The best descriptor of our current president is Joe Bageant’s: “a careening set of brainless balls.” (Joe wrote this long before Trump became a candidate.) Lately, those brainless balls have been careening ever more violently into racist territory, yet his support seems as strong as ever. Something is rotten in the State of America, and it won’t be cleaned up even when Trump is gone. As I argued in this post from May 2017, America’s values are seriously screwed up. With allegedly devout Christians embracing Trump as some sort of prophet if not savior, you just know all of this is not going to end well.
Joe Bageant was a remarkable writer, the author of “Deer Hunting with Jesus” as well as “Rainbow Pie.” A self-confessed “redneck,” he worked his way into the middle class as an editor, but he never forgot his roots in Appalachia and the subsistence farming of his Scots-Irish family. Bageant had a brutally honest and unadorned way of speaking and writing, and also a great affection and deep respect for traditional communal values in America.

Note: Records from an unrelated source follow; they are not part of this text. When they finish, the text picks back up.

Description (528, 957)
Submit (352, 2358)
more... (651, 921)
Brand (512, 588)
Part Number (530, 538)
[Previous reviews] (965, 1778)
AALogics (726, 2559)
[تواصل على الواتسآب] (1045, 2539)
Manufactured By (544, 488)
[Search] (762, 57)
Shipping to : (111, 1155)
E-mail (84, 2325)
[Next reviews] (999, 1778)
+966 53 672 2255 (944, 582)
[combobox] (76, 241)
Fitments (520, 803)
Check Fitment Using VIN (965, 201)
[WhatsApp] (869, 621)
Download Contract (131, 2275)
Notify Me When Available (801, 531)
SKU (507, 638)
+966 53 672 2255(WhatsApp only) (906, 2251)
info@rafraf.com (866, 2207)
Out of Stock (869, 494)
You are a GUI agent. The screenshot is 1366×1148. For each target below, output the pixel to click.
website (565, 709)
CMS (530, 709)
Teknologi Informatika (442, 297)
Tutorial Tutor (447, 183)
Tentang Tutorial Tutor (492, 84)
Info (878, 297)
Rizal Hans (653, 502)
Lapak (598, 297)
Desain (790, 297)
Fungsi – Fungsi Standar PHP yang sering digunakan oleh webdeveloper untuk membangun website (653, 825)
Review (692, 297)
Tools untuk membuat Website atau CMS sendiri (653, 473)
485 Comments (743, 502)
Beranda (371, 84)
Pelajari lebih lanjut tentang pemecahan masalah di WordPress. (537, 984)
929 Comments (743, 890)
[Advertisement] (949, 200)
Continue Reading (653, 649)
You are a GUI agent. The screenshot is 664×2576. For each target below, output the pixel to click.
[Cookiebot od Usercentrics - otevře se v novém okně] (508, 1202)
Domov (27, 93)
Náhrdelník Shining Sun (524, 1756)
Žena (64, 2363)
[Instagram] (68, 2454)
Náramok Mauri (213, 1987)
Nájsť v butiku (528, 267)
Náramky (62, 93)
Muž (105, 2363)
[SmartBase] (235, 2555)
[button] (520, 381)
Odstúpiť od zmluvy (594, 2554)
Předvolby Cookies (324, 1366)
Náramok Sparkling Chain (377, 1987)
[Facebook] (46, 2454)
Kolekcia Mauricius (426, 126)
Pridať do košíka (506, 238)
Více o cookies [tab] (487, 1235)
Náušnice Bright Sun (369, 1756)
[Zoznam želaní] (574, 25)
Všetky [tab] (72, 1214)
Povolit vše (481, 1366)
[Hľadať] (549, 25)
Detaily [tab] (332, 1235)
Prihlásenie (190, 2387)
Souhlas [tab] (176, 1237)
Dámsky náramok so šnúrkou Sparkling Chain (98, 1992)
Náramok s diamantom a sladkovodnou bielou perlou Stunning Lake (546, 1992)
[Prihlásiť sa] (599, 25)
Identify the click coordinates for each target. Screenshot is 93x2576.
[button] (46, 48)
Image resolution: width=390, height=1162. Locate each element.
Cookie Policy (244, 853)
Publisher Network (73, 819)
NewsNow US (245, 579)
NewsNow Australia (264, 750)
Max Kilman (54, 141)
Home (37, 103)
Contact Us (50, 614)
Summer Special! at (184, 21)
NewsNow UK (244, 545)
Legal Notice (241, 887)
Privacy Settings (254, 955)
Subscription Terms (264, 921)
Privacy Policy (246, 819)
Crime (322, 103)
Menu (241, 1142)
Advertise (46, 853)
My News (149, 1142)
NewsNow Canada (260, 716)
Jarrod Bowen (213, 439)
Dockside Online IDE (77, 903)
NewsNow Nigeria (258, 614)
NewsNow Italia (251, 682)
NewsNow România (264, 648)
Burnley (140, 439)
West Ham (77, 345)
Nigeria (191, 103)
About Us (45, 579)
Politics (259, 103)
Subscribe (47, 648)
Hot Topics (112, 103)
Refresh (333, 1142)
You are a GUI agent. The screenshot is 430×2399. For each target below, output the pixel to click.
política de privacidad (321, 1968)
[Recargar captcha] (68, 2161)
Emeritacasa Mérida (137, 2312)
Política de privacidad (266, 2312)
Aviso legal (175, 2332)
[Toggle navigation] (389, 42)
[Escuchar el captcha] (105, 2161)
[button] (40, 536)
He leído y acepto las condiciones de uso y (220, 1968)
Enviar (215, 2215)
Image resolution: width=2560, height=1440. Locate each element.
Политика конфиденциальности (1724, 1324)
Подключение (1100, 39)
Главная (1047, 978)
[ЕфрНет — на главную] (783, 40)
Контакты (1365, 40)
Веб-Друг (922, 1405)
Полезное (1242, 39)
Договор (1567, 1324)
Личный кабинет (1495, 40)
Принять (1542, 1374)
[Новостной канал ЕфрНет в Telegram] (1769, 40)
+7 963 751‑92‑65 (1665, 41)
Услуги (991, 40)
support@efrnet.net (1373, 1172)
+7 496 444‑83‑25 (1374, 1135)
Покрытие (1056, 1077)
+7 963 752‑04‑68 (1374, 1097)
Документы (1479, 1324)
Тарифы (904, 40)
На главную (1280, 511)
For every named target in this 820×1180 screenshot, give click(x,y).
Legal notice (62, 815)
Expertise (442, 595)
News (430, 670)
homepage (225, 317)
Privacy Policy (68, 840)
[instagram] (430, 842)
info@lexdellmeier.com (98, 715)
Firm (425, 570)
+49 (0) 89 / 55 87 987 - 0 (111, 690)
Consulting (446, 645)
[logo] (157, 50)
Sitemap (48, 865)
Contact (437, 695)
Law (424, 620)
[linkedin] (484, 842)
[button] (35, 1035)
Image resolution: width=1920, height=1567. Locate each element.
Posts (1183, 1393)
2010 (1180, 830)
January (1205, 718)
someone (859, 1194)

The other day, I was reading an old essay Bageant wrote, “Live from Planet Norte” (June 2010), long before Donald Trump was even remotely considered to be presidential material. As usual, Joe nailed it:
[I]n the process of building our own gilded rat-cage, we have proven that old saw about democracy eventually leading to mediocrity to be true. Especially if you keep dumbing down all the rats. After all, Dan Quayle, Donald Trump and George W. Bush hold advanced degrees from top universities in law, finance and business.
The head rats, our “leaders” (if it is even possible to lead anybody anywhere inside a cage), have proven to be as mediocre and clueless as anyone else. Which is sort of proof we are a democracy, if we want to look at it that way. While it is a myth that virtually anybody can grow up to be president, we have demonstrated that nitwits have more than a fighting chance. During my 40 years writing media ass-wipe for the public, I have interviewed many of “the best of my generation,” and, believe me, most of them were not much.
Naturally, they believe they are far superior by virtue of having made it to an elevated point in the gilded cage, closer to the feed, water and sex. Because they believe it, and the media–sycophants waiting for quotes–echoes their belief, discussing their every brain fart, we tend to believe it, too. Nothing shakes our belief, not even staring directly into the face of a congenital liar and nitwit like Sarah Palin, or a careening set of brainless balls like Donald Trump or a retarded jackal like George W. Bush.
Americans are unable to explain why such people “rise to the top” in our country. We just accept that they do, and assume that America’s process of natural selection – the survival of the wealthiest – is at work. These people are rich; therefore, they should run the country. God said so. It’s a uniquely American principal of governance, which in itself, makes the case for our stupidity.
Donald Trump is best at selling a certain image of himself: the self-made billionaire, the savvy deal-maker, the populist patriot who sides with the little guy. But Joe Bageant had him pegged: a careening set of brainless balls is maybe the best, and certainly the most colorful, descriptor I’ve come across for Trump.
Bageant’s larger question is clear: How did Americans come to value such nitwits, halfwits, and dimwits? Just because they have money? Just because they have a veneer of “success” about them, when this “success” is evidenced by nothing more than money or fame and the sly charm of grifters?
Americans, who worship at the altar of success as measured by the almighty dollar, are kneeling to pray before the empty suits of men like Donald Trump. Bageant knew better than to join that mindless cult; so should we all.